Hamiltonian path for non-tournament graph

[Paul Moore]

I'm looking at the solution to the "Programming Praxis" puzzle "Square-sum puzzle" (https://programmingpraxis.com/2018/01/16/square-sum-puzzle/). The puzzle itself is "Arrange the numbers 1..15 so that all adjacent pairs add up to a perfect square". The given solution (https://programmingpraxis.com/2018/01/16/square-sum-puzzle/2/) is expressed as a graph problem. STep 1 is to create a graph of the numbers 1..15 with adjacent nodes adding up to a perfect square:

    g = nx.Graph()

    for i in range(1,16):

        for tot in (1,4,9,16,25):

            j = tot-i

            if 0 < j < 16 and j != i:

                g.add_edge(i, j)

The solution then notes that a depth-first search of the graph will find the solution - the actual code (written in Scheme, so I find it hard to follow) seems to enumerate all depth first paths through the graphs, looking for one that contains all the nodes of the graph. But that's not how a DFS works in NetworkX (and indeed, none of the DFS algorithms in NetworkX seem to address this problem, except in the very basic sense that I can use dfs_successors to manually implement the algorithm in the solution).
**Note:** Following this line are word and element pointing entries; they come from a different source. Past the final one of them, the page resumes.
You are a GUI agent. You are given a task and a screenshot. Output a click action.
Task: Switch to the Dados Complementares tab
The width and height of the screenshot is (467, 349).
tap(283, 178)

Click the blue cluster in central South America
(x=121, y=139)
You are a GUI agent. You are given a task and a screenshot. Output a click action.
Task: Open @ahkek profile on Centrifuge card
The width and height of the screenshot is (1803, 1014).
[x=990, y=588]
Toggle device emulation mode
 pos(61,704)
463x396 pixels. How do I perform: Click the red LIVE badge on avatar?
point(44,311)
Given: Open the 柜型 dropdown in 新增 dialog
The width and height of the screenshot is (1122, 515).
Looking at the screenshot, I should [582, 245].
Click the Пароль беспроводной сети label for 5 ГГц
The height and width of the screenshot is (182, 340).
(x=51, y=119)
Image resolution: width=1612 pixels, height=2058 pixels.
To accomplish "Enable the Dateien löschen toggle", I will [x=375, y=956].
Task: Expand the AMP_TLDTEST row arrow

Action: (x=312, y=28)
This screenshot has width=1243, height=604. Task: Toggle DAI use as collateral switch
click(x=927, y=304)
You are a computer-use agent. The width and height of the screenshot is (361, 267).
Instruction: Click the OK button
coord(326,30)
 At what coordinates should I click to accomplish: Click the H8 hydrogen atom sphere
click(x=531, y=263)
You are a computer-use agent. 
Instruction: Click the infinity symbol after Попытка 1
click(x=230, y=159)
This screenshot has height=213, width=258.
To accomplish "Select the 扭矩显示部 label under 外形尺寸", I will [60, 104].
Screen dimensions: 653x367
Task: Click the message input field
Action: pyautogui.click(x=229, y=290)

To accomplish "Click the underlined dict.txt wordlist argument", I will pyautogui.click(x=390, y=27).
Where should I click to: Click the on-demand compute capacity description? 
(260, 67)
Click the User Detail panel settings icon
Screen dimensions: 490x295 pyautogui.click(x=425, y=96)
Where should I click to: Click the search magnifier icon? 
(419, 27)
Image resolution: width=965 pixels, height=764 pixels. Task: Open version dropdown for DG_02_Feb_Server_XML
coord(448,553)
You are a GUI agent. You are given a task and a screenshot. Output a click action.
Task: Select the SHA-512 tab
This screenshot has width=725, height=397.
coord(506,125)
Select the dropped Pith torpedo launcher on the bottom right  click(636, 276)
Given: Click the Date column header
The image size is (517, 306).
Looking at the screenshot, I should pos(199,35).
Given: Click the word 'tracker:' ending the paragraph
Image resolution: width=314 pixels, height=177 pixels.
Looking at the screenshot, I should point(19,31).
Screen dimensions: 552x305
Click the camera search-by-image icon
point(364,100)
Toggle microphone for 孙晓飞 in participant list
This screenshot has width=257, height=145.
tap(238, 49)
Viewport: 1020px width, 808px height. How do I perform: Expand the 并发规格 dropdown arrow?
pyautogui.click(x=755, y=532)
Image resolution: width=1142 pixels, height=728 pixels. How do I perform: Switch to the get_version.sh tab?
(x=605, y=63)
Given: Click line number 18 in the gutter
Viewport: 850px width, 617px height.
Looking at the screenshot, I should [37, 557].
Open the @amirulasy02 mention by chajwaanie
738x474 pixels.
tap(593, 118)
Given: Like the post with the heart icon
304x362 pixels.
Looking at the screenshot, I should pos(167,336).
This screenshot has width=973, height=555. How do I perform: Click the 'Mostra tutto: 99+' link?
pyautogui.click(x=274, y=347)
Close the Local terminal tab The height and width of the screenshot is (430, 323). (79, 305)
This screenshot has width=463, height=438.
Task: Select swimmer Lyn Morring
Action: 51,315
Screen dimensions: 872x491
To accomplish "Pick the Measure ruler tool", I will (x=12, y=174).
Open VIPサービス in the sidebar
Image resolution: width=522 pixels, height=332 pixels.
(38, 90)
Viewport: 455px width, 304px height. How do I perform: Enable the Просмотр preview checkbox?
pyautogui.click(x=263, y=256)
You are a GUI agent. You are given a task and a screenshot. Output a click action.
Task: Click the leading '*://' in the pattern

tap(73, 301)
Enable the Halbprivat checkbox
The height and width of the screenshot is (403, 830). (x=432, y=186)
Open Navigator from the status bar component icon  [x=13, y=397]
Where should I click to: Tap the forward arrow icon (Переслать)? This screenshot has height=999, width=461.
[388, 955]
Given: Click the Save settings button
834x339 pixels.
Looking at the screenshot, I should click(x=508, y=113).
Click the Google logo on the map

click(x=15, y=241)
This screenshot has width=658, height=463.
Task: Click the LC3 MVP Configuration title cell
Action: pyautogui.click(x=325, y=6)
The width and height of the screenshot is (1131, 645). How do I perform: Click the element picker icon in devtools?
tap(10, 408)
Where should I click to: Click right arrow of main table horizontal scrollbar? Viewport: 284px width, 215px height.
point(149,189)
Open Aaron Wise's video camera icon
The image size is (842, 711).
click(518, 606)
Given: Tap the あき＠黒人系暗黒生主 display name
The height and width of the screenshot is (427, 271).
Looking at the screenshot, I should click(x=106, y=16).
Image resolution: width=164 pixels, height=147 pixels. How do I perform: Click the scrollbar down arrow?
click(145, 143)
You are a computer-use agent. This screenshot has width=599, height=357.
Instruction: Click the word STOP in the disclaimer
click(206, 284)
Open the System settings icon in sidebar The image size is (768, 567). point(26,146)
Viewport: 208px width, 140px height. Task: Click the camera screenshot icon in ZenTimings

From a bit of research on the web, what I think I want is a Hamiltonian path through the graph. From the Wikipedia article, not all graphs are traceable (contain a Hamiltonian path), but this one is, by the existence of a solution to the original problem. However, the only Hamiltonian path algorithm I can see in NetworkX is for tournament graphs, and this graph is *not* a tournament graph.

Is there an algorithm I can use for this? Should I be looking under a different name? (I often find that I don't know graph theory terminology well enough to find appropriate solutions :-() The problem is small enough that brute force algorithms would be fine - I understand that the general problem does not have an efficient solution, but short of simply reimplementing the solution provided on the "Programming Praxis" site, I don't really know how to approach a solution. What I was hoping was the problem would help me learn a little more about how to use NetworkX to solve problems like this, so just reimplementing the given solution is a little unsatisfying :-)

Does anyone have any suggestions for approaches, or how to tackle this idiomatically using NetworkX?

Thanks,

Paul

[Paul Moore]

On Tuesday, 16 January 2018 12:17:39 UTC, Paul Moore wrote:

I'm looking at the solution to the "Programming Praxis" puzzle "Square-sum puzzle" (https://programmingpraxis.com/2018/01/16/square-sum-puzzle/). The puzzle itself is "Arrange the numbers 1..15 so that all adjacent pairs add up to a perfect square". The given solution (https://programmingpraxis.com/2018/01/16/square-sum-puzzle/2/) is expressed as a graph problem. STep 1 is to create a graph of the numbers 1..15 with adjacent nodes adding up to a perfect square:

    g = nx.Graph()

    for i in range(1,16):

        for tot in (1,4,9,16,25):

            j = tot-i

            if 0 < j < 16 and j != i:

                g.add_edge(i, j)

The solution then notes that a depth-first search of the graph will find the solution - the actual code (written in Scheme, so I find it hard to follow) seems to enumerate all depth first paths through the graphs, looking for one that contains all the nodes of the graph. But that's not how a DFS works in NetworkX (and indeed, none of the DFS algorithms in NetworkX seem to address this problem, except in the very basic sense that I can use dfs_successors to manually implement the algorithm in the solution).

With a bit more research, I found the following brute force solution:

    for i in range(1,16):

        for j in range(1,16):

            for p in nx.all_simple_paths(g, i, j):

                if len(p) == 15:

                    print(p)

This is inefficient, because all_simple_paths is doing a lot of work I don't need. It could be simplified if there were a method that gave "all paths from node N (regardless of destination), stopping when there's nowhere to go or you hit a node you've already seen". I don't know if there's a graph-theory name for such an operation.

Paul

[Moritz Beber]

Hi,

Could you use the single_source_shortest_path methods and then check if they are simple paths?

--
You received this message because you are subscribed to the Google Groups "networkx-discuss" group.
To unsubscribe from this group and stop receiving emails from it, send an email to networkx-discu...@googlegroups.com.
To post to this group, send email to networkx...@googlegroups.com.
Visit this group at https://groups.google.com/group/networkx-discuss.
For more options, visit https://groups.google.com/d/optout.

[Paul Moore]

I haven't been able to find a way to. The problem is that the required solution isn't the *shortest* path. The solution (starting from 8, the reverse is also a solution) is

    [8, 1, 15, 10, 6, 3, 13, 12, 4, 5, 11, 14, 2, 7, 9]

but there is a shorter path from 8 to 9, namely

    [8, 1, 3, 13, 12, 4, 5, 11, 14, 2, 7, 9]

So SSSP will find that in preference.